The best advice when proposing a set of Strategic Service Groups is for IT Transformation teams to consider these questions: What types of questions will the CIO and senior IT leaders have regarding the IT Service landscape? What is the most valuable view of aggregated Services information to support their top priorities and the decisions they will be faced with? Some examples of these may include
Do we have visibility to the technical capabilities the IT organization delivers that have been deemed a competitive advantage to enterprise business operations?
What are the total operating costs for Services supporting common corporate functions and delivering capabilities that are standard requirements across businesses, and are there any emerging trends that these Services could adopt to decrease these costs?
What are the total costs of Services that enable the IT operating model, how have those costs changed over time, and how are they forecasted to change?
What is the high-level performance of core Technology Foundation Services, and how is this impacting Business Operations and Enterprise End-Customer Services that directly enable our customers?
Cisco’s ITaaS framework and reference portfolio contain a set of SSGs based closely on the original organizing principles of Cisco IT’s portfolio and then refined across numerous enterprise businesses of different sizes and industries. As with any segment of the reference portfolio, they can both accelerate and guide the efforts of the transformation team, but should be carefully reviewed and customized when necessary to address the characteristics and goals of each IT organization and enterprise business.

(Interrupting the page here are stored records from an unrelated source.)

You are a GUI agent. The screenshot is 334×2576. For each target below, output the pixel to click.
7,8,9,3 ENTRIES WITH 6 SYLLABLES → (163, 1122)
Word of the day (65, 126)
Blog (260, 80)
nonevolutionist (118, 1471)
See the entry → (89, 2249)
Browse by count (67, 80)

Competitive Advantage Business Services: Business Operations Services that primarily enable processes for enterprise lines of business, including delivery of technical capabilities identified as differentiating the enterprise business in the marketplace, outperforming competitors, or supporting strategies and outcomes driven by the leadership team.
Standard Business Services: Business Operations Services that primarily enable processes for enterprise lines of business via common standard, matured capabilities common within the industry.

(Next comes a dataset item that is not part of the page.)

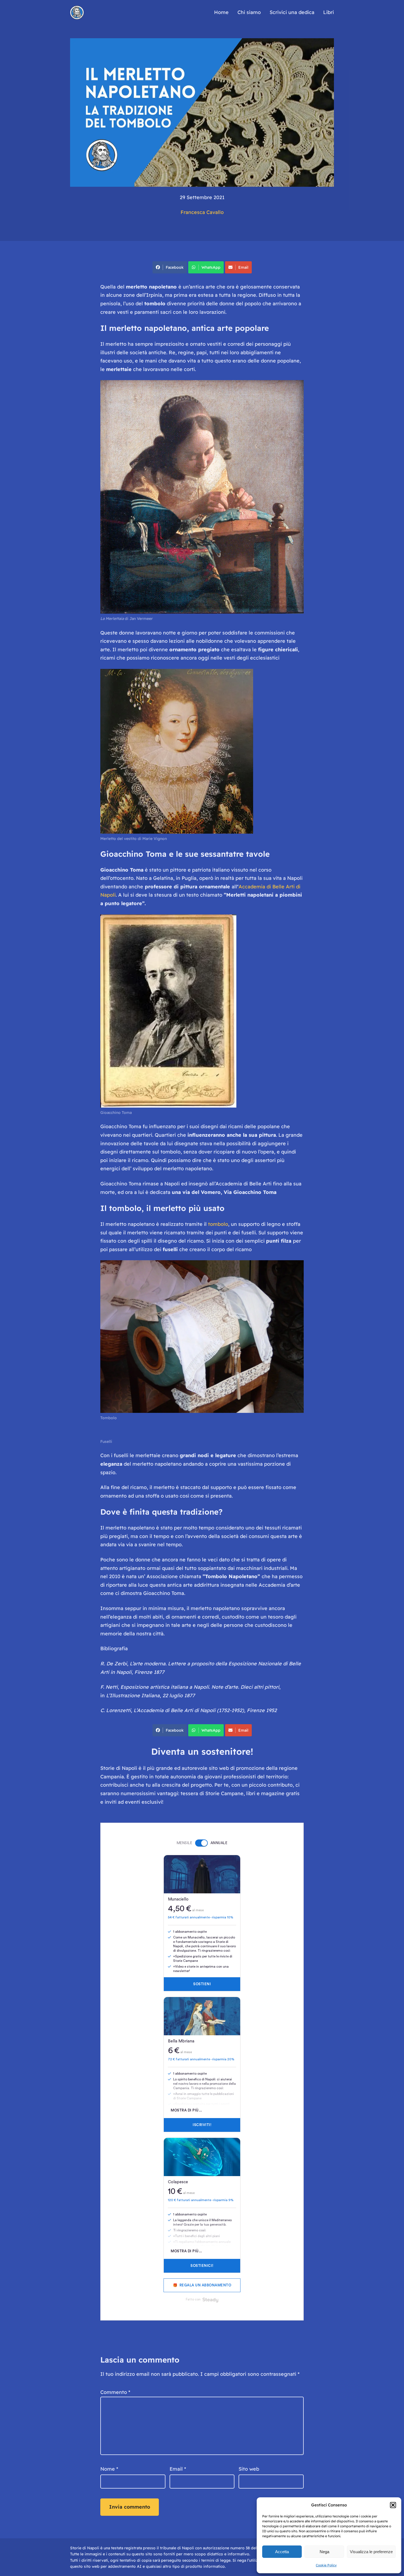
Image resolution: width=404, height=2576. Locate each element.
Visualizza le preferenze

Corporate Functions Services: Business Operations Services that primarily enable processes for common corporate functions such as human resources, legal, and finance.
Enterprise Productivity Services: Enterprise End-Customer Services that enable general productivity, communication, and collaboration across the enterprise.
Technical Infrastructure and Platform Services: Technology Foundation Services that enable technical capabilities consumed by other IT Services to deliver capabilities.
IT as a Business Services: Business Operations Services that enable processes unique to the IT operating model and allow the IT organization to run like a competitive business.
Aggregation of IT Services across the Strategic Service Groups recommended by the reference portfolio effectively aligns Technology Foundation and Enterprise End-Customer Service types into different classes, providing IT leaders with direct visibility of and ability to focus on the unique needs of each. From there, Business Operations Service types are categorized by the operations the Service enables, establishing visibility to Services that enable common corporate function BUs, industry and enterprise unique lines of business, and the IT organization itself. For those Services enabling the lines of business, IT and business leaders can additionally distinguish those that provide capabilities that can disrupt the industry and establish the enterprise as a market leader. This differentiation allows the IT organization to subject competitive advantage Services to unique requirements, such as dedicated Service Reviews with business execs, investment prioritization, and increased scrutiny on Service performance.
Once again, the names and guidance for categorizing Services within a specific Strategic Service Group can and should be customized as required to facilitate the purpose and goals of the IT organization. Regardless of how closely the finalized Service portfolio reflects those included in the reference portfolio, the key is that teams remember the name and purpose of establishing this level of the taxonomy. If the designation of elements fails to create a strategic view of the IT Service landscape, this level of the Service delivery taxonomy has failed in its fundamental purpose.
Designing Service Categories
The common role of this taxonomy and portfolio level is to provide an initial step of aggregation for the likely significant set of IT Services defined in the portfolio. Chapter 4 described that it could be leveraged to create opportunities in various ways and for different segments of the IT organization. Services can be grouped by architecture, technology domain, or even by customer base. The key consideration for the IT Transformation team is the opportunity and value it creates for the IT organization.
Cisco recommends transformation teams consider grouping Technology Foundation and Enterprise End-Customer Service types by technology domain, and business operation Services by function. Table 6-2 provides examples.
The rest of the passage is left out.